First, be careful with your Lorentz factor (γ). You are missing a sign on an exponent there, which is pretty critical in this case. We usually write

γ = ( 1 - ( v / c )^2 )^**-**1/2

and so γ diverges in the limit where v->c, and then you can see that the Lorentz transformations are not defined at v=c. But we shouldn't get too hung up on this, as this doesn't really address your real question:

>I would suggest that that's a limitation of the formulation, not necessarily a reflection of reality.

And to do that, we should step back from the math for a second and think carefully about applicability.
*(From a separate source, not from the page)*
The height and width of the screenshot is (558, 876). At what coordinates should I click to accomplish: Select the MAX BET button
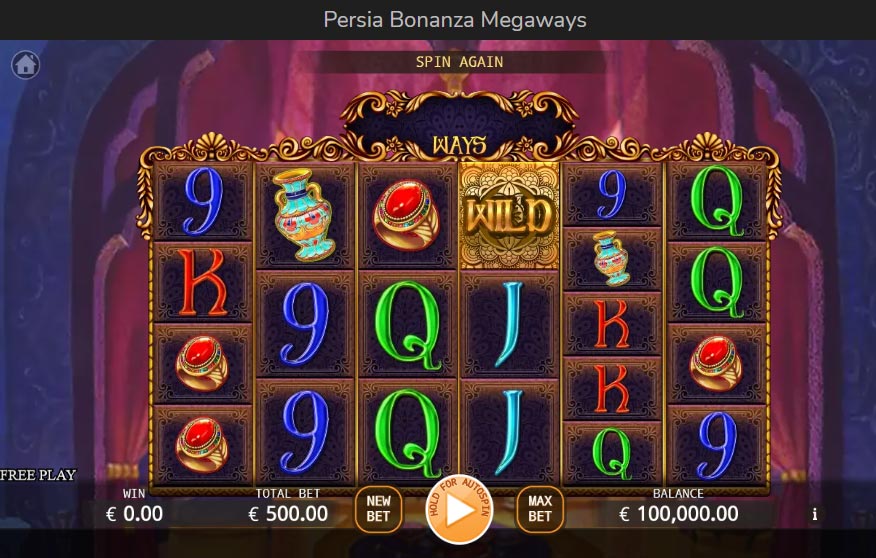(x=540, y=509)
Even if we have a quantitative description of a phenomena that gives a real, non-divergent answer we must be very careful that it is actually applicable to a given situation so as not to over-extend a model. Not all answers given by an equation are correct: sometimes we're just doing math and not physics.

In this case, we build a Lorentz transform by comparing two valid inertial reference frames. One of the postulates we use to construct one such frame is that the speed of light is invariant for all observers in any frame, which leads to the Lorentz transformations. However, if we try to construct such a frame at v=c we encounter a paradox: light moving parallel to this frame must be moving at c and also must be stationary in the frame. This cannot be, so we cannot construct the frame and without the frame the Lorentz transformations are meaningless (and also undefined as the Lorentz factor is undefined at v=c).

As such, in this case, it is quite the opposite: that the Lorentz factor is undefined at c is not an artifact of the mathematics, but a reflection of something fundamental to relativity.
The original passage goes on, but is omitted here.